The receptionist at my opthamologist tells me this every time we visit the office.
This is NOT an example of "balance billing". This is a non-covered service and the patient should be informed it when checking in.
A good example is the PT my husband uses. Medicare pays for his PT sessions, but he receives and pays for other services at this center that are not covered. They are medical services, get billed to Medicare, who turn them down. We are able to deduct them if we itemize and reach the 7.5% threshold of our AGI.
I always have to pay $50 for this part of the exam. I just updated my information for my eye doctor and I signed knowing this would be a cost to me.
I always have to pay $50 for this part of the exam..."
Well that explains why Medicare didn't approve the charge! Thanks...

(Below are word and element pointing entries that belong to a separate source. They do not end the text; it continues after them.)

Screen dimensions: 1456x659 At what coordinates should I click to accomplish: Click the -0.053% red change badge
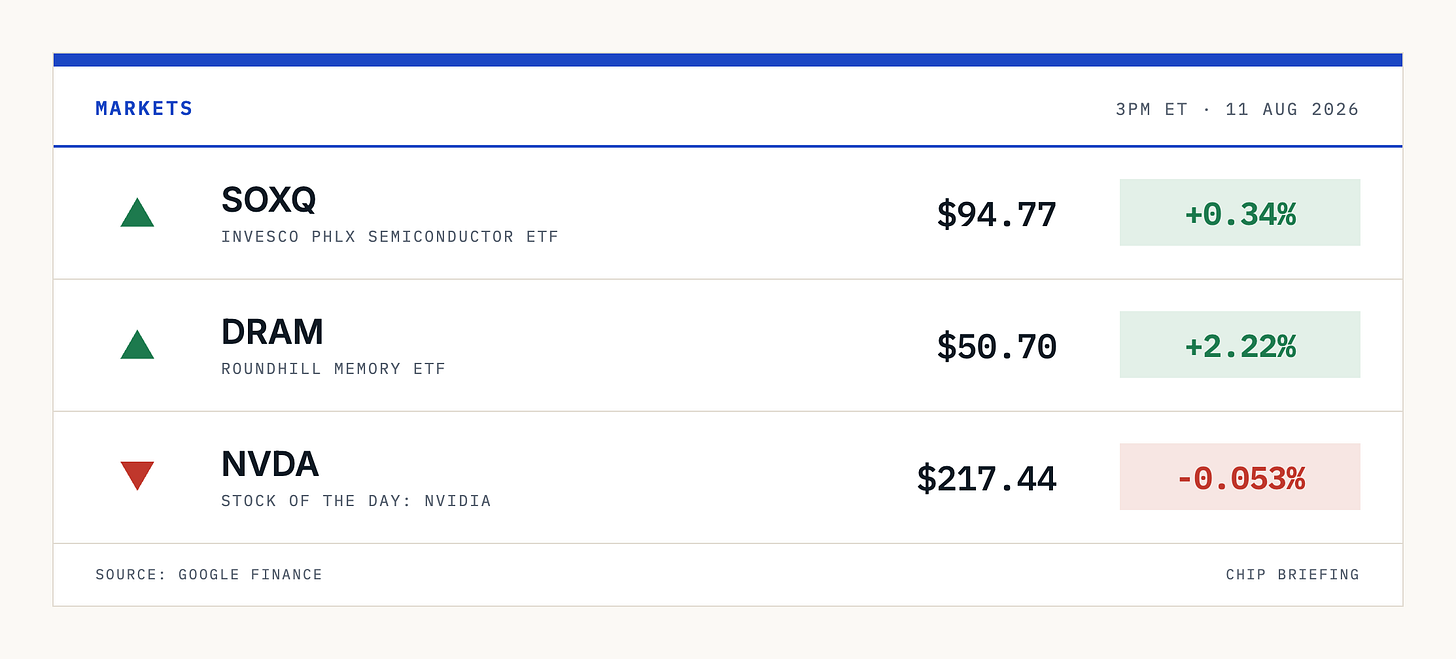(x=1240, y=476)
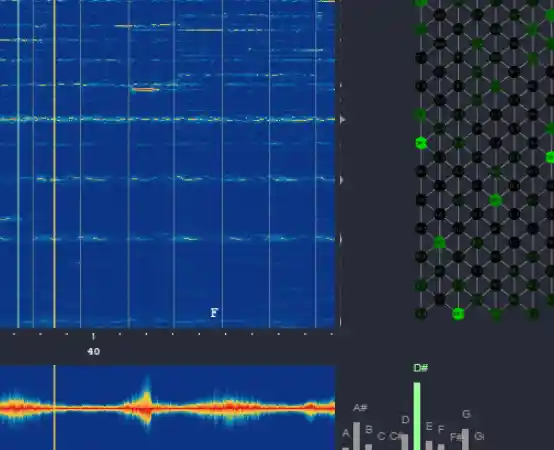Click the 40 marker on the time ruler
This screenshot has height=450, width=554.
tap(94, 351)
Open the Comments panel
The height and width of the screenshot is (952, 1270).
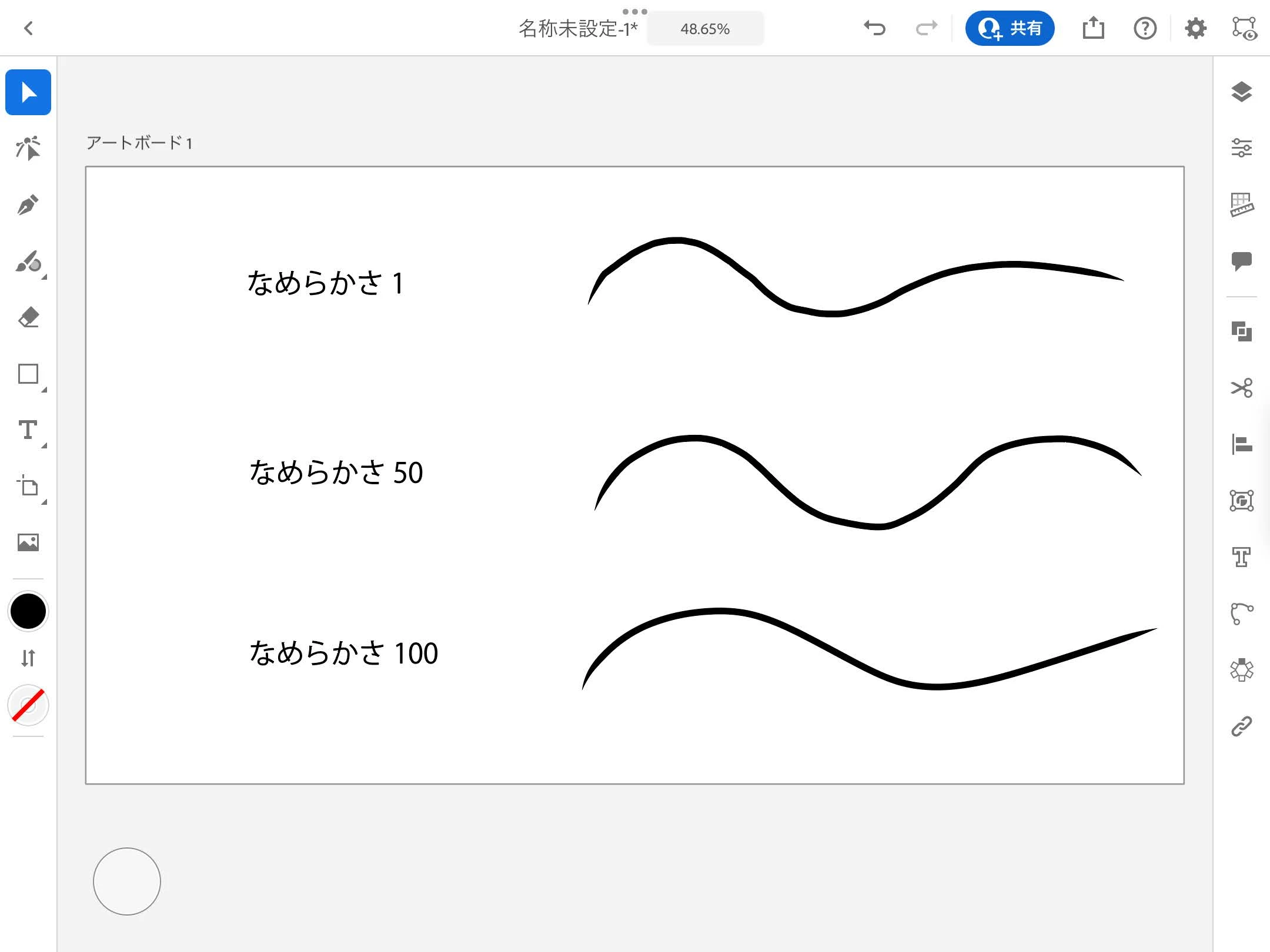pyautogui.click(x=1241, y=261)
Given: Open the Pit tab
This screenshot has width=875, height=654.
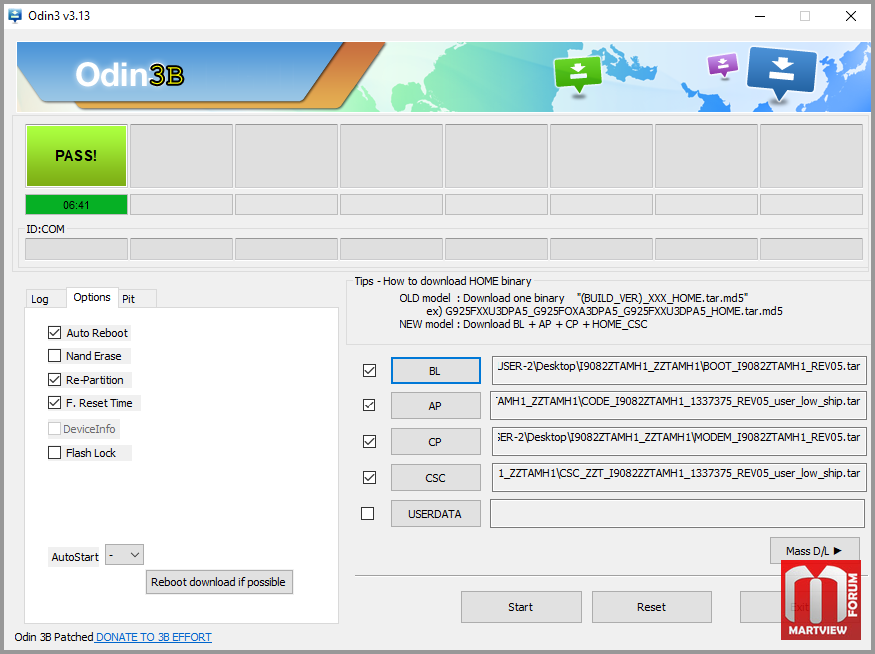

But my question is more general.
If Medicare doesn't pay for a service, does Medicare Assignment still apply? Your above answer sounds like it does not. I searched extensively and wasn't able to find anything about this even though I imagine it is quite a common scenario for many patients. This sounds like a doctor is allowed to charge a patient for a service if Medicare doesn't pay anything for it even though the doctor agrees to accept Medicare Assignment. Is that correct?
I didn't receive the Medicare Summary Notice yet. They come every 3 months. The doctor's bill is due this week. I do have the supplemental but that doesn't give the reason for the denial. It just shows Amount Charged $45, Medicare Approved Amount $0, Medicare Paid $0, Plan Paid $0.
My question is more general:
Is a doctor allowed to bill a patient for a service that Medicare doesn't pay for when he accepts Medicare Assignment?